Les extras qui dépassent de 10% le coût initial estimé d'un projet ont bondi depuis 2009-10, révèle un rapport KPMG-SECOR commandé par le gouvernement péquiste, et dont La Presse a obtenu copie.

De 2009-10 à 2011-12, ils sont passés de 70 à 166 millions de dollars. Une hausse de 76%. Le chiffre a baissé de 20 millions en 2012-13.

«On n'écarte aucun recours», a réagi le ministre des Transports, Sylvain Gaudreault, en évoquant la possibilité de poursuites civiles pour récupérer l'argent. 

Le ministre avait commandé en février ce rapport pour passer les extras au peigne fin. Le rapport vient de lui être remis. Certains extras - ou avenants - étaient évitables, conclut-on, sans qu'on soit capable de les chiffrer. On donne toutefois plusieurs exemples de cas problématiques.  

Parmi eux, un contrat de 46,8 millions pour reconstruire un pont. Pas moins de 41 extras ont été chargés par le constructeur, pour une facture additionnelle de 5 millions. Il invoquait la démolition de résidences, la construction d'un nouveau stationnement et un pavage temporaire, qui auraient pourtant dû être facilement anticipés. Dans un autre cas, près d'un million de dollars ont été facturés en extra dans la construction d'un pont d'étagement pour un problème qui aurait été détecté par grâce à un simple test sur les sols. 

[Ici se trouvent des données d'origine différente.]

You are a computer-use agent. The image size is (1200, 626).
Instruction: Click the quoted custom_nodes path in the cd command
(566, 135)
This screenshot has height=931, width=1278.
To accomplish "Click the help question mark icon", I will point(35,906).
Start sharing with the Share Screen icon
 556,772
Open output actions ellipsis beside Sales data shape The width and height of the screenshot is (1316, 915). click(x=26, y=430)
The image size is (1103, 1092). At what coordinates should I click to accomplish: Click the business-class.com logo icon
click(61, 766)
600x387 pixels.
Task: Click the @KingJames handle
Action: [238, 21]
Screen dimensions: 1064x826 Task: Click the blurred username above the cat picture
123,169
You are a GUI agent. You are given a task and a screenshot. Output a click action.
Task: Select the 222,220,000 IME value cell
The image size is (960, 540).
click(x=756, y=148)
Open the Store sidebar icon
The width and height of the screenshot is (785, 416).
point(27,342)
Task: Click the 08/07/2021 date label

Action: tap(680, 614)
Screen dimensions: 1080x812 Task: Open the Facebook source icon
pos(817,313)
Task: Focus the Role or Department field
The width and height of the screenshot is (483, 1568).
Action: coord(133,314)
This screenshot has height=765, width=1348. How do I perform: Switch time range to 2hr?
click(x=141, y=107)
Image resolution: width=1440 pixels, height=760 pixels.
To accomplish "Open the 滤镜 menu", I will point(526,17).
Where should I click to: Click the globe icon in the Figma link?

L'étude s'intéressait aux contrats du ministère des Transports (MTQ), de la Société immobilière du Québec (SIQ) et du Centre des services partagés (CSPQ). Lorsqu'on charge des extras, la facture est salée. La facture finale des contrats avec extras dépassait de 30% le coût estimé.

Le rapport met en lumière de nombreux problèmes dans l'octroi et le suivi des contrats. La Loi sur les contrats des organismes publics, qui exige que le sous-ministre autorise les extras de 10% ou plus de la valeur du projet, n'est appliquée que de façon «partielle et inconsistante», y lit-on. Cette autorisation est souvent accordée une fois que les travaux en cause sont déjà commencés ou même terminés. Or, certains extras auraient dû à tout le moins être «remis en question», car ils changent complètement la nature du contrat.  

C'est particulièrement vrai pour les contrats de service. Les dépassements de coûts sont deux fois plus élevés pour les contrats de construction que de services.

Avec la Loi 1 du gouvernement péquiste, ces extras devront non seulement être autorisés par le sous-ministre, mais ils seront aussi rendus publics sur le système électronique d'appel d'offres. La mesure sera en place cet automne. 

Changer la culture des extras

Les extras en sont venus à faire partie même de la «culture d'organisation» du MTQ, constate le rapport. Cette culture découle du manque d'expertise à l'interne pour identifier les extras injustifiés, et du manque de concurrence chez les soumissionnaires. Plusieurs extras pourraient être évités si on réussissait à identifier les omissions dans les plans et devis, les erreurs de conception et les échéanciers trop serrés ou retardés. 

Il faut donc renforcer l'expertise à l'interne, refuser au besoin la création de consortiums soumissionnaires au nom de la concurrence et planifier les travaux sur une période de deux ans, au lieu de le faire sur une base annuelle. «Sur cet aspect, on est déjà en action, on l'a annoncé récemment», dit le ministre Gaudreault.

Il n'hésite pas à blâmer les libéraux. «Pour régler ce problème, on en a déjà fait plus en neuf mois qu'eux en neuf ans au pouvoir», lance-t-il. 

Pour rebâtir l'expertise à l'interne, il mise sur son projet d'Agence des transports, qui permettra d'attirer des ingénieurs qualifiés en les payant plus que s'ils étaient employés du MTQ et donc assujettis aux échelons salariaux des fonctionnaires.

La Coalition avenir Québec (CAQ) ne croit pas à ce projet. «Son Agence fait un  peu extra-terrestre. Beaucoup de gens en parlent, mais personne ne l'a jamais vue», se moque son député Éric Caire.

L'Agence permettre d'isoler l'administratif du politique, dit le ministre. «Ce qu'il veut, c'est se protéger de lui-même», réplique M. Caire. Il ne croit davantage à l'autre argument invoqué pour créer l'agence, soit attirer de bons ingénieurs en offrant de meilleurs salaires. «Les ingénieurs sont représentés par leur propre syndicat, donc on pourrait négocier directement avec eux.» Et pour les techniciens des travaux routiers, ajoute-t-il, une clause de la convention collective prévoit qu'on peut octroyer des conditions salariales particulières pour attirer du personnel qualifié quand il y a pénurie de main d'oeuvre, ce qui serait le cas selon lui.